Kethra weaved another thread but she was too weak. Her magic was flickering and so was her life's thread. The men saw this opportunity and advanced towards her, hitting her with the hilt of their swords until she was nothing but a lump of dried skin and bones on the forest ground.

"Tharros wants her alive." She heard one of the men say and two of the soldiers lifted Kethra's almost lifeless body from the ground. One of them brought out the Duren – a device which when worn, inhibited the use of magic – and wound it around her wrist.

"What about the girl?" Another asked, pointing to Elara where she glared at them from the prison Kethra had put her in.

The man, who seemed to be the leader of the small army, glanced at her. "She's nothing. We don't need her. We have got what we came for. If she stays in that prison for a few more days without food and water, she would die or she'd be food for the wild animals that prowl this place. The villagers are too far away to hear her anyway."

"Please," Elara begged once more. She licked her dry lips which was patched from crying. "Don't kill her."

The men said nothing to her pleas. They dragged Kethra to the vehicle which they had come with – a strange object which hovered a few inches above the ground – she had heard of the dark lord and his technologies but this was the first time she was laying eyes on something like these.

Usually, they traveled in carts pulled by a gryphon, chimera or any of all the other creatures which were fit for pulling such weights. People like she and Kethra who lived on the meager stuff brought by the villagers or the fruits which grew from the trees in the forest.

They could definitely not afford any of those creatures and getting a cart was just as expensive. For people like them, traveling by foot was usually the only choice they had or they had to come up with enough coins to pay for a transit to transport them to their destinations.

The men left immediately. They vehicle, sliding away.

Elara screamed and struggled but it was as though the spikes only grew stronger.

***

"THE YAJAN HAS BEEN BORN AGAIN, he has reincarnated as a human once more and he has come to purge the land of the darkness and drive evil away."

Tharros glared at the Sorceress as she spoke. Although it had been about a hundred years since he last saw her, he had to admit that she had become quite old. Too old actually.

The last time he had seen her, she had been bustling with health, her thread had been a vibrant blue and it was as thick as his thighs and when they had fought, her magic had almost torn his heart out of his chest.

That woman he saw about a hundred years ago was gone. This woman who stood before him now smelt of death and decay. Her back was bent almost to the ground, her body was wrought with wrinkles and signs of age, her once black hair was now almost as white as the snow which fell only in winter and her thread was as thin as the wisps of her hair.

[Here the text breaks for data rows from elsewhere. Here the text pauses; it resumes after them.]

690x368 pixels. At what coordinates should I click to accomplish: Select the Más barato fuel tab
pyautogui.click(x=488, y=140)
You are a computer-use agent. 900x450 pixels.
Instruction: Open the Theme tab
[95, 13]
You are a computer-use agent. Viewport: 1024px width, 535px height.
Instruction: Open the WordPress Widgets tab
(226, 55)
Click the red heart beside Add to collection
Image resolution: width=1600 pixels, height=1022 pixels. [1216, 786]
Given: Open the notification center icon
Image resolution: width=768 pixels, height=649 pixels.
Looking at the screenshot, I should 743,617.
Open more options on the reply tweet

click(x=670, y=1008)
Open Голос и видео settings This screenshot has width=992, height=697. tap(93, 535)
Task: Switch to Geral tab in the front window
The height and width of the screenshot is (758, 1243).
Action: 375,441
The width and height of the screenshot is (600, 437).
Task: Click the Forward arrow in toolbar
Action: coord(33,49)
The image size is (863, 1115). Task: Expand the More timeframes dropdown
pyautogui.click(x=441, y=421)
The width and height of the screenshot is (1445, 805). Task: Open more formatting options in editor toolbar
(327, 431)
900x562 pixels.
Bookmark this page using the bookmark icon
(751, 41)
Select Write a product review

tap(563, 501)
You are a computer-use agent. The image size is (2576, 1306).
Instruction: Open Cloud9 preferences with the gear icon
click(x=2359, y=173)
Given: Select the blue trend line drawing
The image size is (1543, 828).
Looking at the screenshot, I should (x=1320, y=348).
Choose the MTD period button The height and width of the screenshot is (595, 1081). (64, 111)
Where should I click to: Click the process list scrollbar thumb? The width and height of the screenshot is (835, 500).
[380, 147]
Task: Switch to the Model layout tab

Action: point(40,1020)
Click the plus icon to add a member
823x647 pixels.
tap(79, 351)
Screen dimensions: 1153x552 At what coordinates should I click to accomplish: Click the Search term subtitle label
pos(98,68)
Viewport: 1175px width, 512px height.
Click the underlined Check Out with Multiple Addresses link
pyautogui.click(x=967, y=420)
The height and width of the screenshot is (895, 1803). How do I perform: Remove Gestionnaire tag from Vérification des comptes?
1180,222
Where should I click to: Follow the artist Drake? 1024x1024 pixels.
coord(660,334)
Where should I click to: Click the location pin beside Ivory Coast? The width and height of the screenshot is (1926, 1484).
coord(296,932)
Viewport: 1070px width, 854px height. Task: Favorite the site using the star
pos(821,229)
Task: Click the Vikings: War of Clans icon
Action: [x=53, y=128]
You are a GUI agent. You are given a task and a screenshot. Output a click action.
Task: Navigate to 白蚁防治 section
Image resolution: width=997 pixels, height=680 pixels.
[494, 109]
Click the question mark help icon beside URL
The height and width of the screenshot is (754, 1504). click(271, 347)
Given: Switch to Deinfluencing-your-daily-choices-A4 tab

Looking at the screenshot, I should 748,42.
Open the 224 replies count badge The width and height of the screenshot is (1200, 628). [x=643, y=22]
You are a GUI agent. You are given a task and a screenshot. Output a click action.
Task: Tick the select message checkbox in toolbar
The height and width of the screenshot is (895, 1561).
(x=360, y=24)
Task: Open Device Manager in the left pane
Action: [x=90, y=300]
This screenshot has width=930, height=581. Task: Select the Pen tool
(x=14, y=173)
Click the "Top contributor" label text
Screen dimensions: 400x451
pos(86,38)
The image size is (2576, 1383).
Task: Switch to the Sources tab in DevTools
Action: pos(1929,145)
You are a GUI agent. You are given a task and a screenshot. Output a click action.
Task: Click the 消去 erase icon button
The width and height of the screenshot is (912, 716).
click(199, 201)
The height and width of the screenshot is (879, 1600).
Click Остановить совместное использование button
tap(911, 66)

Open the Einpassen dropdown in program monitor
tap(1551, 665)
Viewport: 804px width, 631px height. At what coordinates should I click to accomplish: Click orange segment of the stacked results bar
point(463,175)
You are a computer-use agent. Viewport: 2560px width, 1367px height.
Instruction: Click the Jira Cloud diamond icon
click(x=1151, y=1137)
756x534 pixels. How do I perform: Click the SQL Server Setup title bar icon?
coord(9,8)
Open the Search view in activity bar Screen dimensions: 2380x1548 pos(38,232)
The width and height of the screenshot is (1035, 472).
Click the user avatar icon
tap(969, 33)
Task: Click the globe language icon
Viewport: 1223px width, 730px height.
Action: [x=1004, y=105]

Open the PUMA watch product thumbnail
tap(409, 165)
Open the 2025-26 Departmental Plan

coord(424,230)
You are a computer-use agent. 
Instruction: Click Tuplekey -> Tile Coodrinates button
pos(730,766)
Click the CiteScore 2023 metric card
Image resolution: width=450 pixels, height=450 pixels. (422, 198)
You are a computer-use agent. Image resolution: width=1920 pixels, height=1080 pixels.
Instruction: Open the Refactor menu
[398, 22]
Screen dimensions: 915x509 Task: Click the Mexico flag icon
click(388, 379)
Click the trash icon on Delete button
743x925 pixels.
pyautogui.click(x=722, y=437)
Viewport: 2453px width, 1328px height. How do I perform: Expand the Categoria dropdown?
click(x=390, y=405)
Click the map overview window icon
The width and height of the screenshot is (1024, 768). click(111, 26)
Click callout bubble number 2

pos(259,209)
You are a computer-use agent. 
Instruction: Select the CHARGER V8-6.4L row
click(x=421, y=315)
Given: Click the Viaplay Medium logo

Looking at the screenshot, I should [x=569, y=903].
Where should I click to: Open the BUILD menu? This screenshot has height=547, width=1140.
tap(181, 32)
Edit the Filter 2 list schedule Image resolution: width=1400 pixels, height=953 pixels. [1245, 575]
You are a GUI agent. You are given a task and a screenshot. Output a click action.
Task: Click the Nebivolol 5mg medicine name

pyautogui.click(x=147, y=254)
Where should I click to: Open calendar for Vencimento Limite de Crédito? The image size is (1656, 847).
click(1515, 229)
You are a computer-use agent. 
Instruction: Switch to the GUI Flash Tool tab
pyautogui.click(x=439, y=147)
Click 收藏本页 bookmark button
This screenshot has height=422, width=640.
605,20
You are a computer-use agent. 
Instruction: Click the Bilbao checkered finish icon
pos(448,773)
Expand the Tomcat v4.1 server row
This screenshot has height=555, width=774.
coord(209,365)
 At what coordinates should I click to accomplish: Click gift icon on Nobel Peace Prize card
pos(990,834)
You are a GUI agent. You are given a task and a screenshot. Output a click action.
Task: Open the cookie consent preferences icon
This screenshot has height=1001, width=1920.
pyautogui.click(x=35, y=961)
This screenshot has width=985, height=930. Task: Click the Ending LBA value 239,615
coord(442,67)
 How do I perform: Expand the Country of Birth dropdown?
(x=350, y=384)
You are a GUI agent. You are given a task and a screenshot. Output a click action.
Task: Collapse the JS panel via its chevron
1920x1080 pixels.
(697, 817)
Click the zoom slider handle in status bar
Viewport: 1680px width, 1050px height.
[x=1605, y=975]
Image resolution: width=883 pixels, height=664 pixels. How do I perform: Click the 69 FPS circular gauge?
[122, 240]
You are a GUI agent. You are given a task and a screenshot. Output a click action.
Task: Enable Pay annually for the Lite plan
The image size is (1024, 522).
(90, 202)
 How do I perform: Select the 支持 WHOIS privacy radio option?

The sorceress was gone but this shell which she left behind had killed more than half of his men and her stubborn mouth was now telling him about his nemesis. The one who would bring his life to an end. Was that supposed to make him happy? Did she expect him to throw a banquet in his honor after the announcement?

What annoyed him most was the confidence with which she said it. The tautness of her chin as she spoke, the arrogant glint in her eyes and the mockery which sat at the tip of her tilted nose.

He folded his hand into a fist and began to weave the threads around him. Kethra noticed, he saw it in her eyes as she followed the threads which he was weaving.

She began to weave hers too but she was too old, too weak.

The threads were drawing energy from her faster than her body could take and before she had the chance to gather enough threads to block his attack, she was already on the ground. Her head separated from her body.

Tharros closed his eyes, not wanting to look at her anymore. Even in death, her face mocked him.